By Chris Carmichael,
Founder and Head Coach of CTS

Whether you are getting ready for your first season as a cyclist or your 40th, here’s your 10-point action plan to make it a success.

Make sure it’s fun

Sounds obvious, but I’ve seen lots of athletes who start out having fun and end up obsessing all the fun out of cycling. Even the information below, which could be read as contributing to that obsessiveness, should be considered in context. These tips can help you improve performance, but it’s important to balance the pursuit of performance with the joy and fulfillment you get from getting on your bike.

Ride for fitness, not health or fat loss

When you ride to improve fitness and performance, you also improve cardiovascular health and lose body fat. However, you’re more likely to fail if you start with the goal of improving health or losing weight. Training for fitness changes your body to handle greater physical stress and burn more energy more quickly. As a result you can ride long enough and hard enough to achieve health and weight loss goals.

Make incremental changes

Even if you decide it’s time to make sweeping changes in your training, lifestyle, and diet, don’t do it all at once. Some of those changes may be at odds with each other. One of the most common examples is increasing training workload while reducing energy intake. Without enough total energy – regardless of the food choices – your recovery and workout quality will both suffer.
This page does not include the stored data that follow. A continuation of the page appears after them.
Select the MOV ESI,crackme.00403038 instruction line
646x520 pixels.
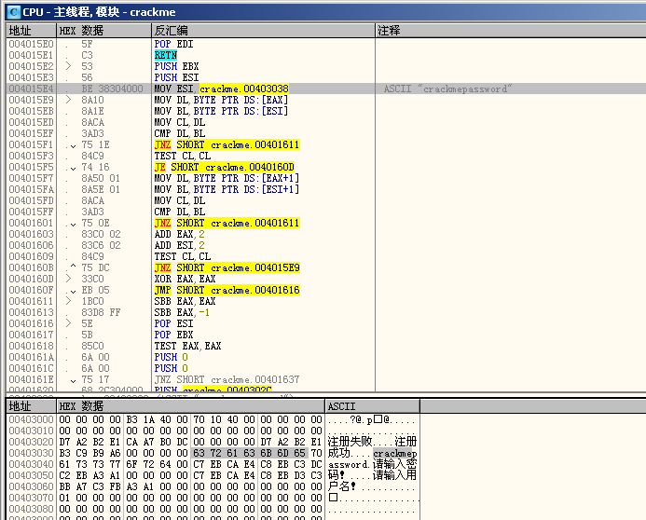click(221, 89)
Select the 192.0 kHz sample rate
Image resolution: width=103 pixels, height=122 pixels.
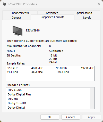87,68
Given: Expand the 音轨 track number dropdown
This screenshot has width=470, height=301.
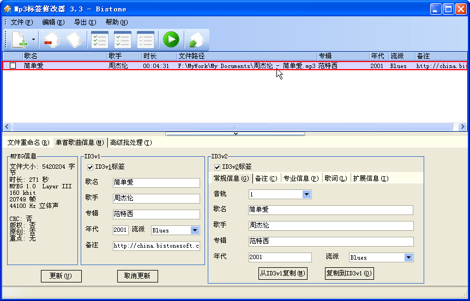Looking at the screenshot, I should pos(306,194).
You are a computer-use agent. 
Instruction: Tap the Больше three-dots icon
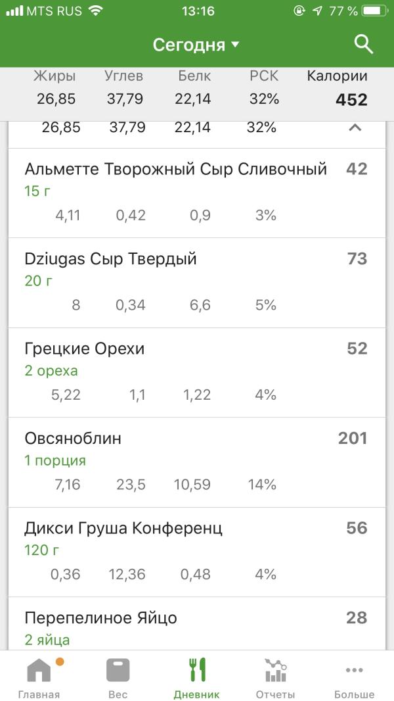pyautogui.click(x=355, y=669)
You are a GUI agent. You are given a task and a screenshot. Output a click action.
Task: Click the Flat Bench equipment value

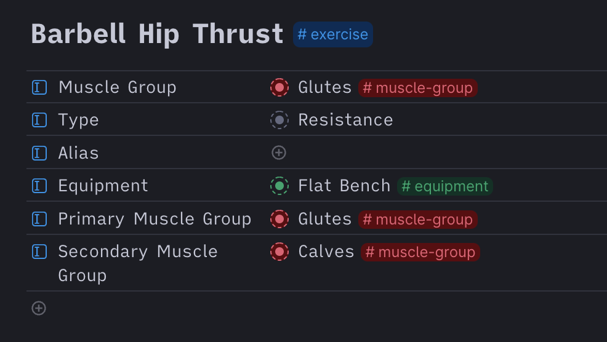click(345, 186)
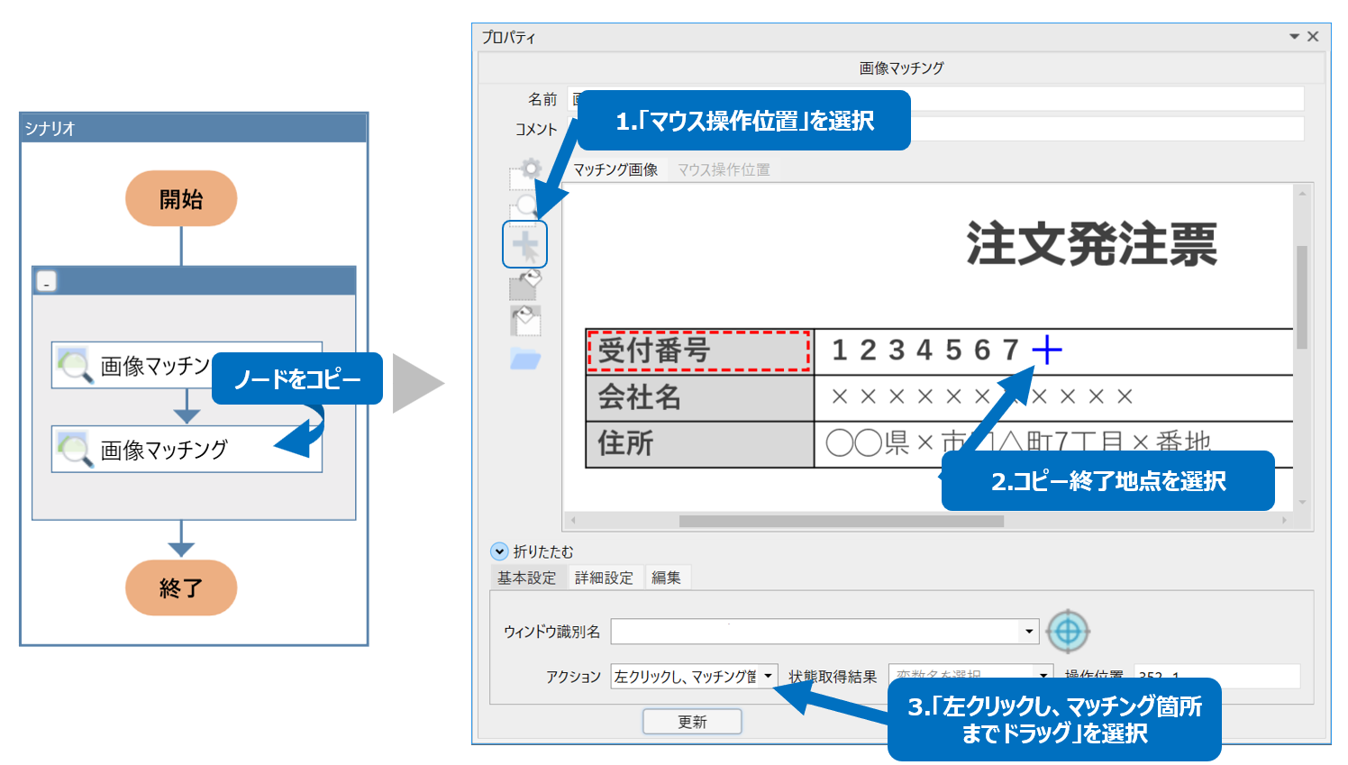
Task: Click the upper 画像マッチング node icon in scenario
Action: coord(74,366)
Incremental changes lead to more sustainable outcomes.

Eat more plants and fewer animals

You don’t need to follow a diet that has a name (Paleo, Keto, Atkins…) or completely eliminate entire food groups (unless you have an allergy). Every Registered Dietitian I have ever worked with has echoed the following recommendations: eat more whole than processed and more plant than animal. Eat enough calories to support your activity level, and variety is worth more than any “superfood”.

Be willing to do boring stuff

To get ready for the really cool stuff you have to be willing to endure some boring stuff. That was true in school and in your career, and it’s true in training. It’s important to enjoy the process of training, but there’s no denying that 15-minute lactate threshold intervals aren’t the most exciting way to spend your afternoon. The most effective workouts require sustained effort at a specific intensity, whether that’s long and low or short and very high. You will never regret those cornerstone workouts when you’re flying down the road in your goal events.

Have empathy for yourself

In my experience, cyclists are very good at being critical… of themselves. You’re not riding enough, you’re too fat, you can’t climb or sprint, and on and on. If you constantly look for what you’re doing wrong, that’s all you’ll find. No athlete does everything right all the time, nor should that be the expectation. Be nice to yourself. Trust me, you’re doing better than you think.

Create accountability

Willpower is not a long-term solution, but accountability is. It’s hard to pursue demanding goals and make significant changes to your diet or lifestyle. Relying solely on willpower just makes it harder. Accountability isn’t just someone to call you out when you fail; it’s also the support system that keeps you on track and encourages you to succeed. Join a cycling class, commit to group rides, get a coach, or post your goals on the fridge.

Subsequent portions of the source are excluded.